> [Stated exercise] Could you copy out every one of the records below, character for character and line for line?
##### Exercise input
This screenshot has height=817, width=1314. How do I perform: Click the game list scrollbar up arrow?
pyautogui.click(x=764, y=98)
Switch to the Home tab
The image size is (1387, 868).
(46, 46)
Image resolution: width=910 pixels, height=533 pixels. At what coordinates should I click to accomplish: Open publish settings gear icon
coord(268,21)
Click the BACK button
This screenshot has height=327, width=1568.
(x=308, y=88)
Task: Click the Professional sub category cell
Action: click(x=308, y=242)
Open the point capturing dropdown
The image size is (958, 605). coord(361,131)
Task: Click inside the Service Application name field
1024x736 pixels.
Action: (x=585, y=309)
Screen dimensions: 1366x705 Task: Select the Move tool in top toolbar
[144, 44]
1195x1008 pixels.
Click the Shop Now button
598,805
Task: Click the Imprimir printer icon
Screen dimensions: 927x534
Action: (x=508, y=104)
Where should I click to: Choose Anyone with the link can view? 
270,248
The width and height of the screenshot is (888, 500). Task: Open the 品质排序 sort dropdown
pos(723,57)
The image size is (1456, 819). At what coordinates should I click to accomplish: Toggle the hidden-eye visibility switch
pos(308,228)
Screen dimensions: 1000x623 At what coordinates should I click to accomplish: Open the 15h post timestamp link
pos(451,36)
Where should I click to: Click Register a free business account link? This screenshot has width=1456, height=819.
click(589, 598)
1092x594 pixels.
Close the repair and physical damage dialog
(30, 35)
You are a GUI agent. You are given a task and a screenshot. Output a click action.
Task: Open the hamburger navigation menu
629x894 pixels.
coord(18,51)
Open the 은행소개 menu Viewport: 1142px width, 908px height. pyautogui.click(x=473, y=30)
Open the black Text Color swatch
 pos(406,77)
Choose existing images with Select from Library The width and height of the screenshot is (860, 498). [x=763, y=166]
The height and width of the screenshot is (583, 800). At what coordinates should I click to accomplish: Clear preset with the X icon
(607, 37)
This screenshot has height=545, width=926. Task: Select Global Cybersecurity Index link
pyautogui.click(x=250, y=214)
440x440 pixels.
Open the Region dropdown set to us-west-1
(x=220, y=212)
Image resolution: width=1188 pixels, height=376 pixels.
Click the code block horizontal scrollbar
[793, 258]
##########
> [Reply]
This screenshot has height=817, width=1314. How do I perform: Click the game list scrollbar up arrow?
pyautogui.click(x=764, y=98)
Switch to the Home tab
The image size is (1387, 868).
(46, 46)
Image resolution: width=910 pixels, height=533 pixels. At what coordinates should I click to accomplish: Open publish settings gear icon
coord(268,21)
Click the BACK button
This screenshot has height=327, width=1568.
(x=308, y=88)
Task: Click the Professional sub category cell
Action: click(x=308, y=242)
Open the point capturing dropdown
The image size is (958, 605). coord(361,131)
Task: Click inside the Service Application name field
1024x736 pixels.
Action: (x=585, y=309)
Screen dimensions: 1366x705 Task: Select the Move tool in top toolbar
[144, 44]
1195x1008 pixels.
Click the Shop Now button
598,805
Task: Click the Imprimir printer icon
Screen dimensions: 927x534
Action: (x=508, y=104)
Where should I click to: Choose Anyone with the link can view? 
270,248
The width and height of the screenshot is (888, 500). Task: Open the 品质排序 sort dropdown
pos(723,57)
The image size is (1456, 819). At what coordinates should I click to accomplish: Toggle the hidden-eye visibility switch
pos(308,228)
Screen dimensions: 1000x623 At what coordinates should I click to accomplish: Open the 15h post timestamp link
pos(451,36)
Where should I click to: Click Register a free business account link? This screenshot has width=1456, height=819.
click(589, 598)
1092x594 pixels.
Close the repair and physical damage dialog
(30, 35)
You are a GUI agent. You are given a task and a screenshot. Output a click action.
Task: Open the hamburger navigation menu
629x894 pixels.
coord(18,51)
Open the 은행소개 menu Viewport: 1142px width, 908px height. pyautogui.click(x=473, y=30)
Open the black Text Color swatch
 pos(406,77)
Choose existing images with Select from Library The width and height of the screenshot is (860, 498). [x=763, y=166]
The height and width of the screenshot is (583, 800). At what coordinates should I click to accomplish: Clear preset with the X icon
(607, 37)
This screenshot has height=545, width=926. Task: Select Global Cybersecurity Index link
pyautogui.click(x=250, y=214)
440x440 pixels.
Open the Region dropdown set to us-west-1
(x=220, y=212)
Image resolution: width=1188 pixels, height=376 pixels.
Click the code block horizontal scrollbar
[793, 258]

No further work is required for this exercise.